What you will do: Take the lines below beginning at the line that has "Task: Click the Reports" and stopping after the line that has "Task: Open the Slip Box vault switcher", and print them exactly as they are, with no other lines.

******

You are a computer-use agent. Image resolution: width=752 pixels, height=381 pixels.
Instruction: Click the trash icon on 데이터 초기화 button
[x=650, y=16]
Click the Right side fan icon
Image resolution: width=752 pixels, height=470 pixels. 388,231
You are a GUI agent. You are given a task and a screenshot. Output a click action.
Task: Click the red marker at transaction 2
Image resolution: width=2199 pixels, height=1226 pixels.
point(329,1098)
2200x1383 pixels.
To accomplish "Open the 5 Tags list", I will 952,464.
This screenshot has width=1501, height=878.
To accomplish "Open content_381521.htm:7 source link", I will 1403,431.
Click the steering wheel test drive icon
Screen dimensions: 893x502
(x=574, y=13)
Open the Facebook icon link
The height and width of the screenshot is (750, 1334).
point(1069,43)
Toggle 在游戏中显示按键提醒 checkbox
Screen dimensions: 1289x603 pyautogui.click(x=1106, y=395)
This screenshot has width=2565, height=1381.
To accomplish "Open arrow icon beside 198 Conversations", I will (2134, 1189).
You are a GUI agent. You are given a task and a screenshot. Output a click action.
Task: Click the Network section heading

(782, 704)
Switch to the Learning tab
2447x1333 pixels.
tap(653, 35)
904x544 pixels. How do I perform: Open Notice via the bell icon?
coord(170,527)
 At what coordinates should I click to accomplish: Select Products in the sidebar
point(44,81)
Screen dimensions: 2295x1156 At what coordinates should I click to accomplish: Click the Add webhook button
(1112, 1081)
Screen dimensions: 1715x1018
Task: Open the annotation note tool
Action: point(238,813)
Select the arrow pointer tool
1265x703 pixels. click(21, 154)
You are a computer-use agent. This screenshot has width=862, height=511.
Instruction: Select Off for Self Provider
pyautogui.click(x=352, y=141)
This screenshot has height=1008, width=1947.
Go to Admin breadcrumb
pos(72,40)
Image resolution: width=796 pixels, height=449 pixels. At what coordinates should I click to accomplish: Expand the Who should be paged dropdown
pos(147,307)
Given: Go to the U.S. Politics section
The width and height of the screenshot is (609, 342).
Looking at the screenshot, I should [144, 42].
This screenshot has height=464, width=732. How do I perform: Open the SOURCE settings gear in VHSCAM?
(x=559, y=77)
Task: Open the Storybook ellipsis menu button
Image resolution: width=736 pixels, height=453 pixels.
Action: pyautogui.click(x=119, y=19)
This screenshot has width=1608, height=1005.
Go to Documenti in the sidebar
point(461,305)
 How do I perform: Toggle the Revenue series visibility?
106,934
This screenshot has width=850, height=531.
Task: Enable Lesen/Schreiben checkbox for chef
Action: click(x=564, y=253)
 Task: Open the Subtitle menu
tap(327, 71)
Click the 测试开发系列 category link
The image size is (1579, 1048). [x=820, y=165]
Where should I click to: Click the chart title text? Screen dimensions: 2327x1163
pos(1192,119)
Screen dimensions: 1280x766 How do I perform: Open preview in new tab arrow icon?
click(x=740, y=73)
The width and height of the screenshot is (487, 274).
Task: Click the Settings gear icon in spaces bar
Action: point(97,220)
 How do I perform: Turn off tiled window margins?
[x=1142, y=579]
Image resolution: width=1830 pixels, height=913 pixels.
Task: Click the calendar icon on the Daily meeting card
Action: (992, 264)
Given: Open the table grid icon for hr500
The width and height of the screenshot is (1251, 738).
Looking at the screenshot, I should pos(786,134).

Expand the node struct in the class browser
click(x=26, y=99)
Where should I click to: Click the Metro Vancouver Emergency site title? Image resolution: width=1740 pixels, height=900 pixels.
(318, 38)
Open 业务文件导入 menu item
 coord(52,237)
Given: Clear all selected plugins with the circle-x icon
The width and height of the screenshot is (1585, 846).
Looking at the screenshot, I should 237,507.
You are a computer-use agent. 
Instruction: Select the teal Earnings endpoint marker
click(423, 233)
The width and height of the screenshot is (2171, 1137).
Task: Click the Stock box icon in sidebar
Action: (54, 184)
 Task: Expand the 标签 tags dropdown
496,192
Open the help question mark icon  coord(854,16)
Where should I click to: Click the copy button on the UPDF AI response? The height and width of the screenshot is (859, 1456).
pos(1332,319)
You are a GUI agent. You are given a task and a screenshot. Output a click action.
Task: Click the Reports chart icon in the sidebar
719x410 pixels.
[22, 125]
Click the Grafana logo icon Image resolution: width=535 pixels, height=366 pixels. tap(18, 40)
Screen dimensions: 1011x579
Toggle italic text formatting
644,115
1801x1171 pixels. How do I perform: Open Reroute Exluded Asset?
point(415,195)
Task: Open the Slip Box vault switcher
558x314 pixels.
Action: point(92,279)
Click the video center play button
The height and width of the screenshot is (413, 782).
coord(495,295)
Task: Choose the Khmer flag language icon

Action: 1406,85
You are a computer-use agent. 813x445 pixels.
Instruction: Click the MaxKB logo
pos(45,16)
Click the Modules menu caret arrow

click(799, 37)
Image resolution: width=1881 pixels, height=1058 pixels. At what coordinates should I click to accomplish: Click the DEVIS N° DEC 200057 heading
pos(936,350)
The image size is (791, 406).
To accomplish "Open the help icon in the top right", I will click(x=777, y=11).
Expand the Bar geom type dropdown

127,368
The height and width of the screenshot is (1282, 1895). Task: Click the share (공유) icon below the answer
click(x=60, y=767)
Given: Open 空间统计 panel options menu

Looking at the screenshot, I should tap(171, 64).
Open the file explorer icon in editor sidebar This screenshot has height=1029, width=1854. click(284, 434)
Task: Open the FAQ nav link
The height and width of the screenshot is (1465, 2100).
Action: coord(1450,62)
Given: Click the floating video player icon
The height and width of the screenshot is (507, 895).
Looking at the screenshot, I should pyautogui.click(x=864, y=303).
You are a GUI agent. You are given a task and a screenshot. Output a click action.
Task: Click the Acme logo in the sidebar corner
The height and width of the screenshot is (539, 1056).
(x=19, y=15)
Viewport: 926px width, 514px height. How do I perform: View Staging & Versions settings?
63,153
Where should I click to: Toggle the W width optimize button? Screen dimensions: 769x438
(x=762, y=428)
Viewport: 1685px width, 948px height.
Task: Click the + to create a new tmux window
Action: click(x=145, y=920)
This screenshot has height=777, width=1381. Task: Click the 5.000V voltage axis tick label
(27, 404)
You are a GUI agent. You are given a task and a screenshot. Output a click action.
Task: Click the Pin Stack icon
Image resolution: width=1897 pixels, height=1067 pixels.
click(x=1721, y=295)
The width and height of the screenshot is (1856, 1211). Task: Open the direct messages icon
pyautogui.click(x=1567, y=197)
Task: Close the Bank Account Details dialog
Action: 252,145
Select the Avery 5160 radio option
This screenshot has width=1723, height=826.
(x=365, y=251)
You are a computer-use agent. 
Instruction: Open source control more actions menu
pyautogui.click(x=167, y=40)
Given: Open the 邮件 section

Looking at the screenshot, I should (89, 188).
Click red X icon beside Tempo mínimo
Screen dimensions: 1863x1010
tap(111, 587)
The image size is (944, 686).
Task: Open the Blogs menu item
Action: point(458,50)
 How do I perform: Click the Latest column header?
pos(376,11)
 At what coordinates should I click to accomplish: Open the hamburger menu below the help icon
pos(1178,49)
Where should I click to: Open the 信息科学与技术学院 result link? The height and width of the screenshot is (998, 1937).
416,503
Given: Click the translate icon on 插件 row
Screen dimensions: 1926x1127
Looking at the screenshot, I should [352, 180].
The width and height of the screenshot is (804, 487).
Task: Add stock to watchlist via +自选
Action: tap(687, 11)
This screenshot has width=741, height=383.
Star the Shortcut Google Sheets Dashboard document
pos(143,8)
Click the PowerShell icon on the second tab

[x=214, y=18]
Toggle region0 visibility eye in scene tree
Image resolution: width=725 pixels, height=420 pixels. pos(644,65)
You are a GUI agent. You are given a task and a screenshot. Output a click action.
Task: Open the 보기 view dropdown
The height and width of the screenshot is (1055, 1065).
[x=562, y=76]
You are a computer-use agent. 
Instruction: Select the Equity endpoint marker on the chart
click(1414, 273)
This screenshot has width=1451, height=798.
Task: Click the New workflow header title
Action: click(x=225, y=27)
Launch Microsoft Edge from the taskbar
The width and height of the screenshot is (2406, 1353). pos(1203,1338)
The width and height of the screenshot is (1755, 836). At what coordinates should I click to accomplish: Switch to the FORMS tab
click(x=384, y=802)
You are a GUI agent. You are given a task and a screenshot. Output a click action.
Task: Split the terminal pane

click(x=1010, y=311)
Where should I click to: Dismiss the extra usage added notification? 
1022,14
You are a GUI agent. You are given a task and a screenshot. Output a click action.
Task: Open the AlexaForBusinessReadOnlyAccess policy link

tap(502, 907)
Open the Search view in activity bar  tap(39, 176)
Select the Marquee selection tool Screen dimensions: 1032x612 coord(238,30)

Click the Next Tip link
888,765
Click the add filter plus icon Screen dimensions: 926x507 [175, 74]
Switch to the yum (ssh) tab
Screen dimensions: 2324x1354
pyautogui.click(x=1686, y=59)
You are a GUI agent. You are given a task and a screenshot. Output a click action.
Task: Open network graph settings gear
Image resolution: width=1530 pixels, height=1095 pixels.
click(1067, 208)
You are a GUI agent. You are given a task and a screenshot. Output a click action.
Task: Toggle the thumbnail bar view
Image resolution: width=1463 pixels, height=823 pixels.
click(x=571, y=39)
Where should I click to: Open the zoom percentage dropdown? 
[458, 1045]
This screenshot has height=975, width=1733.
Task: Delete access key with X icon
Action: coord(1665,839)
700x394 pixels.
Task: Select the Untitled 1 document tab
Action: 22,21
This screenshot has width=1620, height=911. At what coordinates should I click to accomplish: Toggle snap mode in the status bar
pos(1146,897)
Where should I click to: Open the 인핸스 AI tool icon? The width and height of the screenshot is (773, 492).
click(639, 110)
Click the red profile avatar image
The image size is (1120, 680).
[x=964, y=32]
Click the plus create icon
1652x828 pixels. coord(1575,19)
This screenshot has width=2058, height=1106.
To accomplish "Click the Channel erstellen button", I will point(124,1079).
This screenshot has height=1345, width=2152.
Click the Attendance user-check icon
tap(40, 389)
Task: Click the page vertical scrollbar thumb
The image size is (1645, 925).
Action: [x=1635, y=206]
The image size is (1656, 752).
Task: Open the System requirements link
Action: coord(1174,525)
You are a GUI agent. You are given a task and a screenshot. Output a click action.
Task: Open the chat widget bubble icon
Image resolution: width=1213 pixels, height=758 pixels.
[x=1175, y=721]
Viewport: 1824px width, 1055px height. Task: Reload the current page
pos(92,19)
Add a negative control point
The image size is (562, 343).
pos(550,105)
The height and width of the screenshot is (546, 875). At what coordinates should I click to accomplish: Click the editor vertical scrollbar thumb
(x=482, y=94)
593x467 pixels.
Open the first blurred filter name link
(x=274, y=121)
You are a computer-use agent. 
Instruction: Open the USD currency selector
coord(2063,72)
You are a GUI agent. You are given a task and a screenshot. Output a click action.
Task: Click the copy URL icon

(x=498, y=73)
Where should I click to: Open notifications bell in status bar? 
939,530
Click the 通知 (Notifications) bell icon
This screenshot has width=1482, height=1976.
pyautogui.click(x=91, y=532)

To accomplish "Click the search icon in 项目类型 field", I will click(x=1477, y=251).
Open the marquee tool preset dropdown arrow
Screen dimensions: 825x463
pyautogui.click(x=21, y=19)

******

Output:
Task: Click the Reports chart icon in the sidebar
719x410 pixels.
[22, 125]
Click the Grafana logo icon Image resolution: width=535 pixels, height=366 pixels. tap(18, 40)
Screen dimensions: 1011x579
Toggle italic text formatting
644,115
1801x1171 pixels. How do I perform: Open Reroute Exluded Asset?
point(415,195)
Task: Open the Slip Box vault switcher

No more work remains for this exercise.